— The data —

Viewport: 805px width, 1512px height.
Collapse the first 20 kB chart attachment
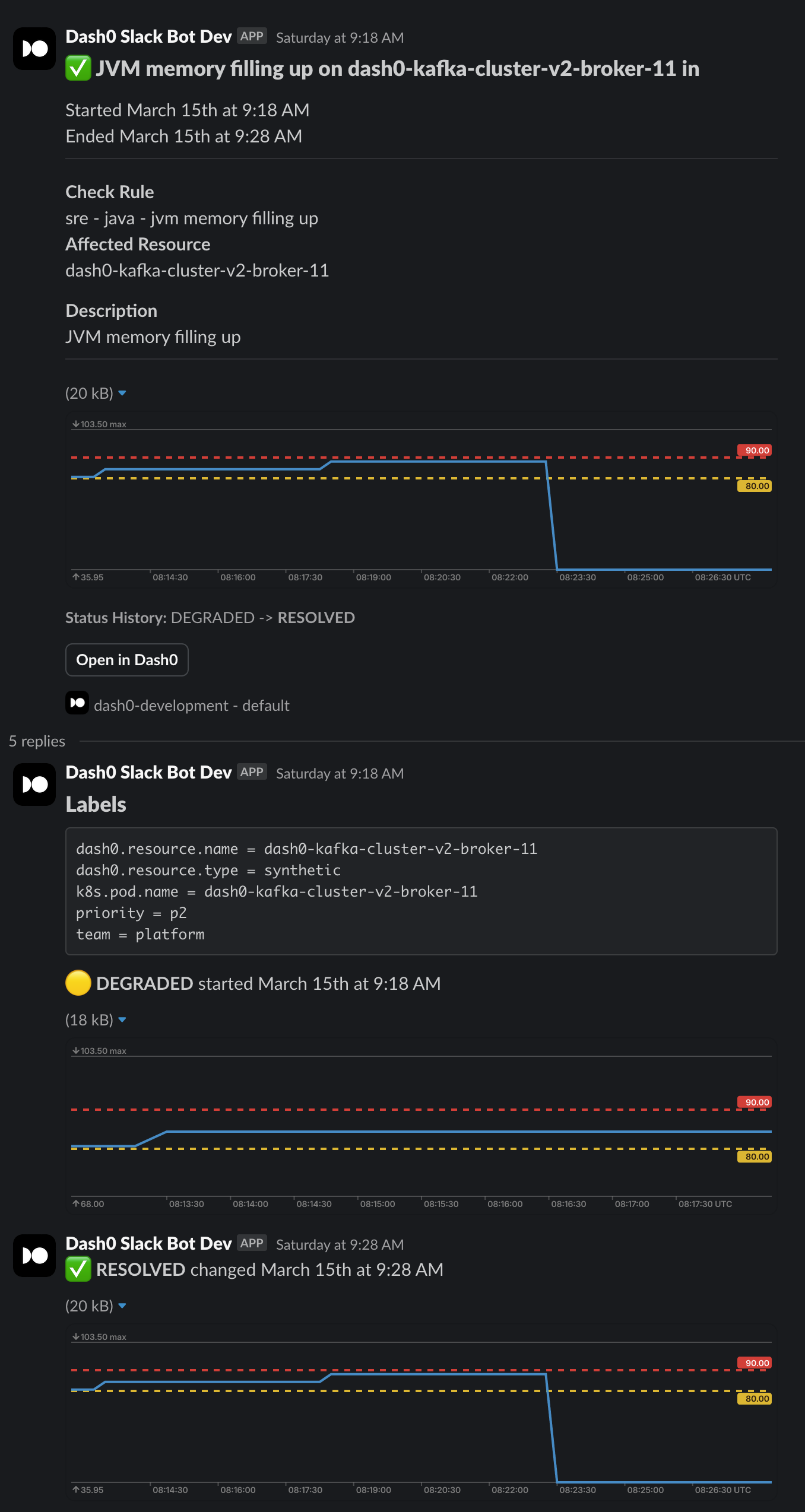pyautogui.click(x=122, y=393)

--

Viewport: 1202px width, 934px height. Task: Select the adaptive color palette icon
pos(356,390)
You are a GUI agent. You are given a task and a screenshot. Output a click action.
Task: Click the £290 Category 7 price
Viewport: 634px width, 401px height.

— How to complete this task —
Give back, unchanged, the run of lines in the listing above that begins at the line containing "Task: Click the £290 Category 7 price" and ends at the line containing "Viewport: 634px width, 401px height.", both included.

— Task solution —
Task: Click the £290 Category 7 price
Viewport: 634px width, 401px height.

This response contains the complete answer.